Viendo las cosas como las vio mi padre, diría que el curso de los sueños nunca debe separarnos más de dos palmos del suelo firme que nos vio nacer. Que los llantos en medio del trayecto son, en su mayoría, fruto del deseo de corregir un rumbo con el que siempre se negocia mal. Que el mayor proyecto de un joven es ordenar prioridades, situando siempre las fantasías seductoras al final de la lista, y adquirir con ello el sagrado don de la responsabilidad.
Viendo las cosas como las vio mi abuela –que vivió mucho-, diría que el viento de los años antiguos se debilita a cada minuto, moviendo menos las lonas de nuestros molinos de sombras combadas. Que las canas y los surcos no regalan ninguna sabiduría especial, pero sí la cualidad de descubrir los objetos que más agitan nuestra existencia. Ninguno se puede tocar, y son tan pocos...
Viendo las cosas como las ven mis hijos, diría que el suelo –el que nos vio nacer- está precisamente para saltar, e impulsarse hacia las nubes y caminar por ellas, porque, digan lo que digan los mayores, están hechas realmente de algodón.
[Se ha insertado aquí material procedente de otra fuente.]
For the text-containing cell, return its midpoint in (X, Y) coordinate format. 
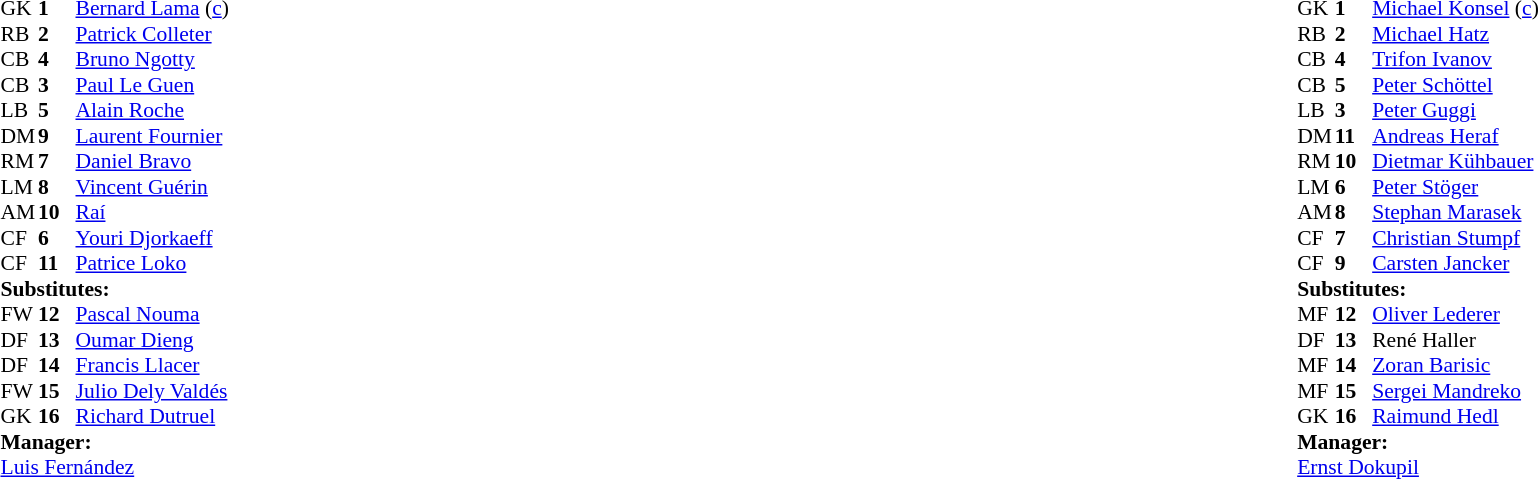
Julio Dely Valdés (152, 391)
Vincent Guérin (152, 187)
Raí (152, 213)
Alain Roche (152, 111)
Substitutes: (114, 289)
Pascal Nouma (152, 315)
Paul Le Guen (152, 85)
Oumar Dieng (152, 340)
Richard Dutruel (152, 417)
Patrick Colleter (152, 34)
Laurent Fournier (152, 136)
Daniel Bravo (152, 161)
Manager: (114, 442)
Francis Llacer (152, 365)
Youri Djorkaeff (152, 238)
Bruno Ngotty (152, 59)
Patrice Loko (152, 263)
Provide the [X, Y] coordinate of the cell's center where the given text is located.  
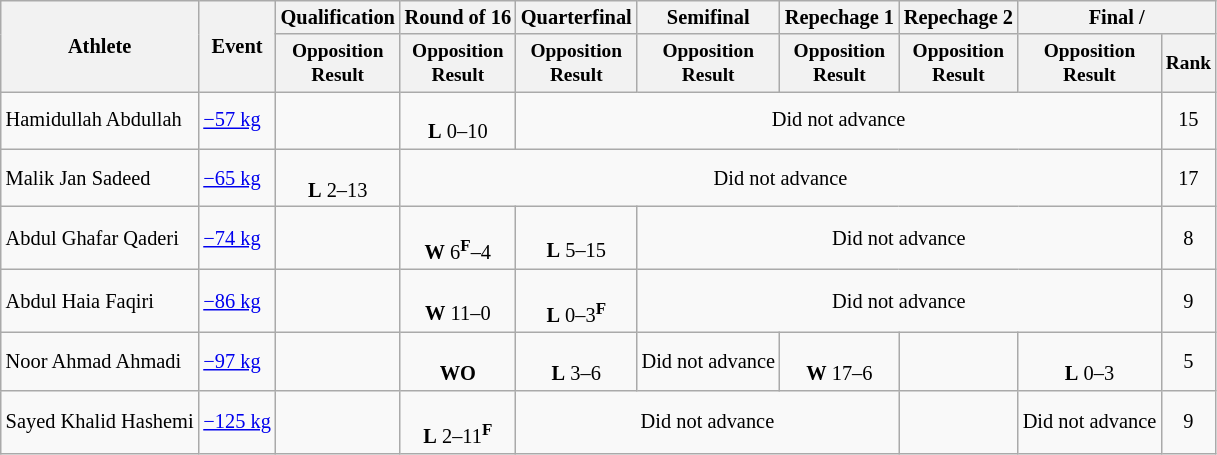
Rank [1188, 62]
L 2–11F [458, 422]
5 [1188, 361]
W 6F–4 [458, 238]
Malik Jan Sadeed [100, 178]
−86 kg [236, 302]
Final / [1117, 17]
Qualification [338, 17]
W 17–6 [840, 361]
17 [1188, 178]
Semifinal [708, 17]
Abdul Ghafar Qaderi [100, 238]
Quarterfinal [576, 17]
15 [1188, 120]
−125 kg [236, 422]
Abdul Haia Faqiri [100, 302]
L 0–10 [458, 120]
Repechage 2 [958, 17]
W 11–0 [458, 302]
−97 kg [236, 361]
−74 kg [236, 238]
Event [236, 46]
Sayed Khalid Hashemi [100, 422]
Round of 16 [458, 17]
L 0–3 [1090, 361]
Athlete [100, 46]
Hamidullah Abdullah [100, 120]
−65 kg [236, 178]
−57 kg [236, 120]
WO [458, 361]
L 2–13 [338, 178]
L 3–6 [576, 361]
8 [1188, 238]
Noor Ahmad Ahmadi [100, 361]
Repechage 1 [840, 17]
L 0–3F [576, 302]
L 5–15 [576, 238]
Determine the (x, y) coordinate at the center of the cell enclosing the given text.  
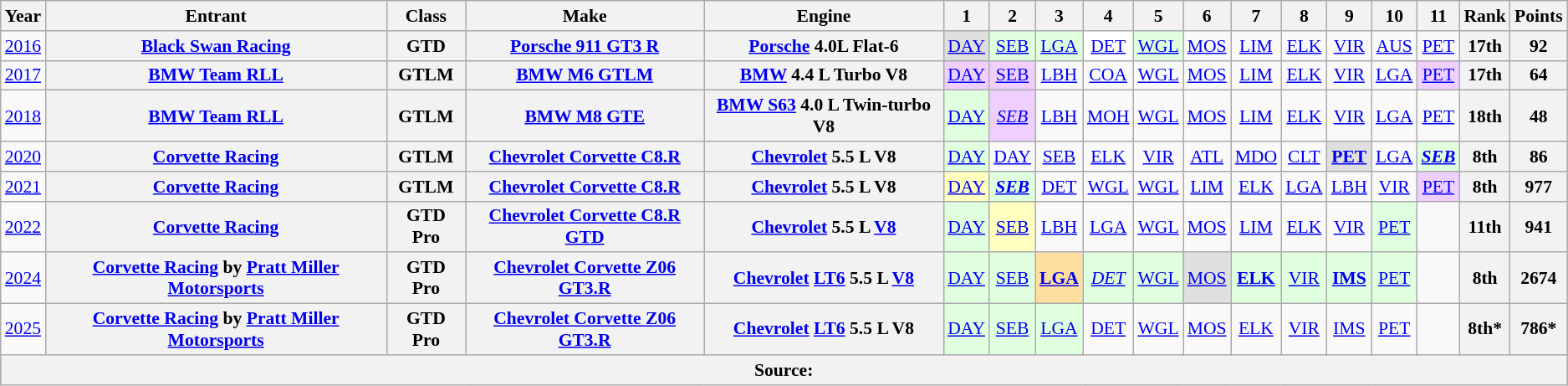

Que el futuro lo es todo, sea corto o largo, y el presente es siempre la antesala de una sinfonía de posibilidades, nunca el tercer acto de una comedia de errores.
Viendo las cosas como las vería yo, si hubiera escuchado a mi padre, aprendido de mi abuela, y recibido de mis hijos el ingenuo relicario de los recuerdos inéditos, diría que la exigencia de los relojes de agujas no debe apagar la rebeldía, aunque el precipicio nos llame con otras voces que a los niños, con otra intensidad que a nuestros padres, y con menos brevedad que a nuestros abuelos.